The special thing of Liquidsoap is that instead of building an ad-hoc solution for that single net-radio, it was developed as a flexible tool with which you can combine as you like the features that you want. Hence, it has then been used successfully for several other net-radios, for which the usual streaming tools weren’t enough.
Design
Describing an audio stream can be very complex: several inputs (files, stream relaying, sound card input) that can be combined in various ways (audio processing, mixing, track scheduling, fall-backs) and finally be output in various other ways (several servers, contents and formats). To make it easy without losing expressive power, Liquidsoap uses its own little scripting language for configuration.
That language has a notion of audio stream and request, and has built-in functions for combining streams in various ways. Some of its main features are:
- It is statically typed: your stream never crashes because you made a typo in a dark corner of the configuration.
- Types are inferred: you don’t have to write them.
- It is functional: you can define your own compound operations, but functions are also used to describe transitions from one stream to another.
Liquidsoap is quite versatile: it can be used as a daemon or as a command-line tool, and is not restricted to streaming to an icecast server, it can also stream to your local sound card!
Usage
If you are not aware of the way a web radio can be built using icecast, you may want to read some more documentation on this topic. In short, icecast accepts sources connections, and relays the data from these sources to its listeners. Liquidsoap acts as a source.
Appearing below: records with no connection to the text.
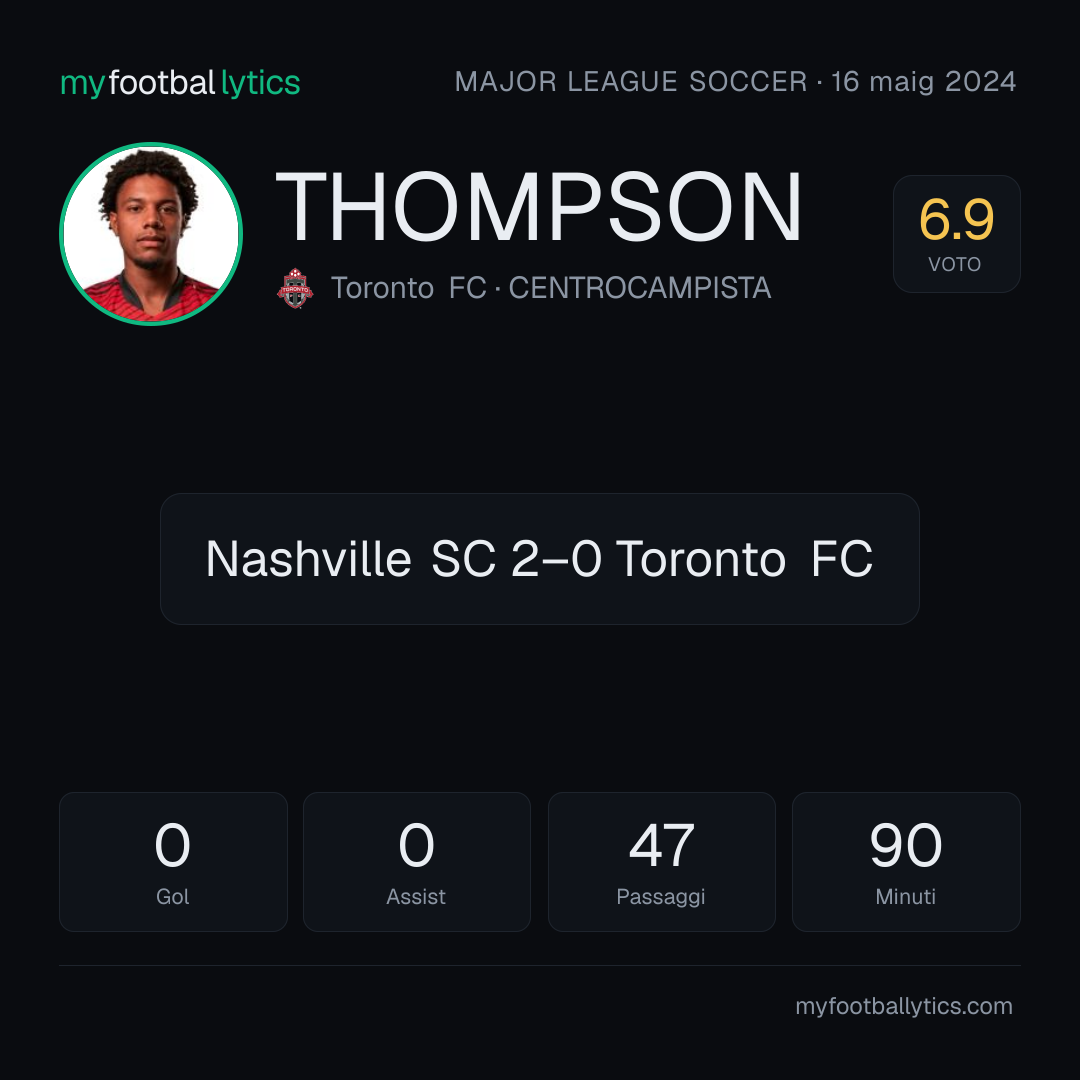
Task: Select the Passaggi stat card showing 47
Action: [662, 862]
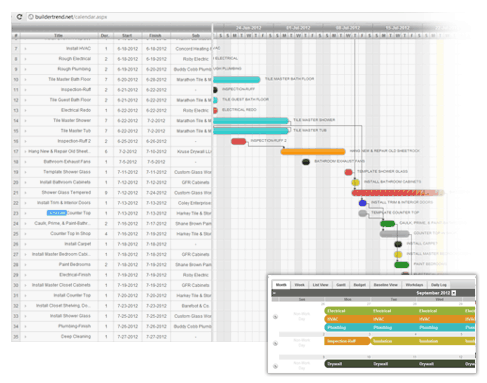Click the week icon beside Drywall row
The image size is (487, 383).
click(x=275, y=366)
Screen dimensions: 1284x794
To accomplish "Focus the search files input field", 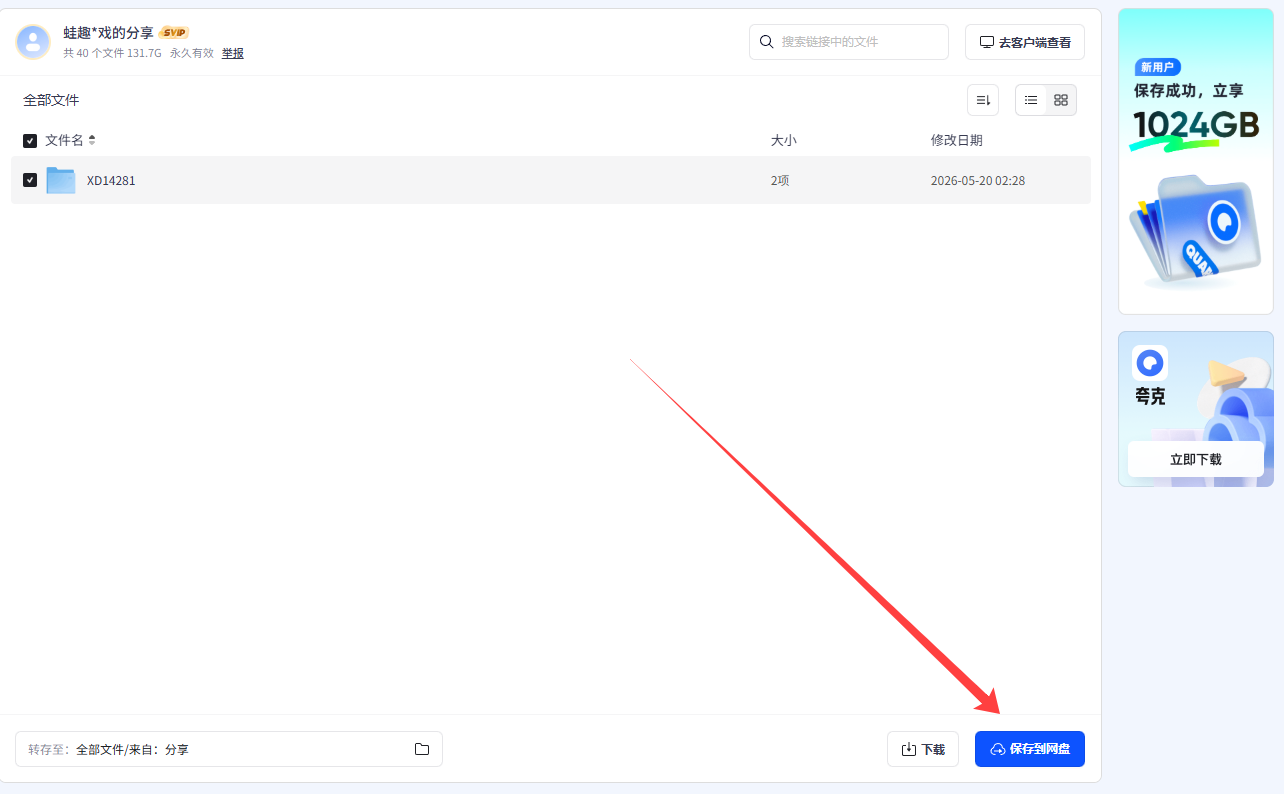I will [849, 42].
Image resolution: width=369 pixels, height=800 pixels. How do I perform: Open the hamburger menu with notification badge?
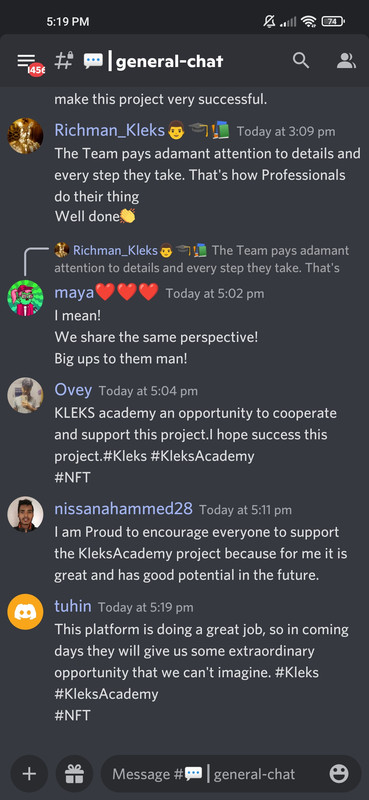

Let’s begin with a very simple example… Let’s say that you run an icecast server at host myhost
with the password for sources being hackmeimcool
, and you want to stream in Ogg/Vorbis a single looped file (it can be Ogg/Vorbis, MP3, WAV, even AAC on the SVN version). Then this may do the job for you:
$ liquidsoap 'output.icecast.vorbis(host="myhost",password="hackmeimcool",
mount="mystream.ogg",single("/path/to/my/file"))'
Another possible usage is to relay a net-radio to your sound card using libao. For this you may try:
$ liquidsoap 'output.ao(fallback(track_sensitive=false,
[input.http("http://www.dolebrai.net:8000/dolebrai.ogg"),blank()]))’
Liquidsoap can also be used as a scripting language, so the following does both previous examples:
#!/usr/bin/liquidsoap
# Set log to stdout and /tmp
set log.stdout = true
set log.dir = "/tmp"
# Output a file to an icecast server
file = single("/path/to/my/file")
output.icecast.vorbis(host="myhost",password="hackmeimcool",
mount="mystream.ogg",file)
# Output a net-radio locally:
radio = fallback(track_sensitive=false,[input.http("http://www.dolebrai.net:8000/dolebrai.ogg"),blank()])
output.ao(radio)
Conclusion
The complete API is available here. We have not presented many cool features, such as:
- sound effects;
- custom transitions;
- sound card I/O;
- interaction with other components (website, external scheduler) in a more complex framework;
- many others…
Liquidsoap is already used in various net-radios, such as Dolebrai which streams libre music, and RadioPi which has a complex multi-server and multi-stream configuration.
This presentation of Liquidsoap was very very short… This is not the place for a tutorial, so let’s finish instead with a power user example, which I hope will make you eager to learn more. Just download and run, there’s nothing to edit!
Usage:
- Download this as test.liq
- Run it with this command: liquidsoap test.liq and listen!
Optionally you can test the following:
$ telnet localhost 1234
q.push /path/to/file
If you are interested in a very flexible way to design your audio stream, feel free to visit our website, drop us a mail at savonet-users@lists.sourceforge.net or join our IRC channel, #savonet at Freenode. Liquidsoap is available in Debian testing and unstable, it hasn’t been uploaded to Ubuntu yet.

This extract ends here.